China’s coastal waters are experiencing severe pollution, with the size of the worst affected areas up 50% on last year according to The State Oceanic Administration (SOA).
The SOA, found that 68,000 square kilometers (26,300 square miles) had the worst official pollution rating, up 24,000 square kilometers on 2011, it was reported by the China Daily Thursday.
Affected waters are deemed unsuitable for swimming, fish-farming, port use and are not even fit for some industrial purposes under this classification.
The SOA statement found that pollution from 72 monitored rivers increased by 17 million tonnes in 2012 and included 46,000 tonnes of heavy metals and 93,000 tonnes of oil. While discarded plastic rubbish accounted for 80% of pollution in coastal waters.
“The pollution of coastal waters and damage to the eco-system remained acute,” the statement read.
The SOA found that the impact on China’s estuaries, including the Yangtze and Pearl River deltas, which are huge centers of population and industry, were particularly badly affected. More than 80% of the coast of the Bohai Sea in northern China is built up with factories and other construction projects, while only 5% was still in a natural state.

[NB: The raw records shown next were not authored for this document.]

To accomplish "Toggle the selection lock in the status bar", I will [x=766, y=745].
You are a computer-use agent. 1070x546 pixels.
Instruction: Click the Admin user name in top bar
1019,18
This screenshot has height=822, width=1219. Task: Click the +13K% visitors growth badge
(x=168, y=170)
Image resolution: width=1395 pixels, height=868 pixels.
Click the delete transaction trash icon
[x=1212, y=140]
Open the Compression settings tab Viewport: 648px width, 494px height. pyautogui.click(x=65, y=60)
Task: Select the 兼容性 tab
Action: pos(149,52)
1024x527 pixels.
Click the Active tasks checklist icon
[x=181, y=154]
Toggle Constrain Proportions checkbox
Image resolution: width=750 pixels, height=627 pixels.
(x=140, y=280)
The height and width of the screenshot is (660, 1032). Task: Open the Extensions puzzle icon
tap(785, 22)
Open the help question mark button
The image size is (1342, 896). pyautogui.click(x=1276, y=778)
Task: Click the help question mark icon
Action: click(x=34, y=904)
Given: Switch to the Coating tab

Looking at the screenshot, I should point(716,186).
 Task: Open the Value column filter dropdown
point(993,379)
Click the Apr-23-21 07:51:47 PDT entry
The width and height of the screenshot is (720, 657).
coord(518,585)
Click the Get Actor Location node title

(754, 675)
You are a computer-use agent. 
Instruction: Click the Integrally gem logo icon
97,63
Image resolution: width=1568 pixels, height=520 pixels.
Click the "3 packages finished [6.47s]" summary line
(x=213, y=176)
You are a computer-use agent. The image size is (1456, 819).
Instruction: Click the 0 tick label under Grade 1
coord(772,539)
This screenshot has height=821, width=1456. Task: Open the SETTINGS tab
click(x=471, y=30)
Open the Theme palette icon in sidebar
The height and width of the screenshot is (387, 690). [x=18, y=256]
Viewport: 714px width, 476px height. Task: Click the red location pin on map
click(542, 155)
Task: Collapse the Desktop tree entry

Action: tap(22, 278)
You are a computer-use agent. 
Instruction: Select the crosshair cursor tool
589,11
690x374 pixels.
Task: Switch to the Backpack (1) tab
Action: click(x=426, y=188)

The data reflects China’s rising environmental problems, which are a result of its rapid economic growth and booming economy and have sparked widespread public anger and protests.
China’s leaders have promised action on the country’s appalling pollution problems. Protests have reportedly grown by almost 30% a year since 1996.
The results of an eight year marine survey, some of which were revealed by the magazine Nature in November last year gave a disturbing picture of the overall marine environment in China.
China’s mangrove swamps have shrunk by 73% and coral reefs by 80% since the 1950’s, while coastal wetlands have declined by 57%.
It also revealed that over the past 20 years China’s coasts have suffered repeated harmful algae blooms. There has been an average of 83 ‘red tides’ a year, called thus because of the red pigment in the phytoplankton species.
‘Green tides’ of green algae occur mostly in the Yellow Sea, while ‘brown tides’, which kill shellfish, hit China in 2009.
As a result of the state of China’s coastal waters, some species of fish in the East China Sea are on the brink of extinction.
“There is an urgent need to set up a long-term monitoring network to access changes in coastal water chemistry and their impact on marine ecosystems,” Gao Kunshan, a marine ecologist, at Xiamen University, told Nature.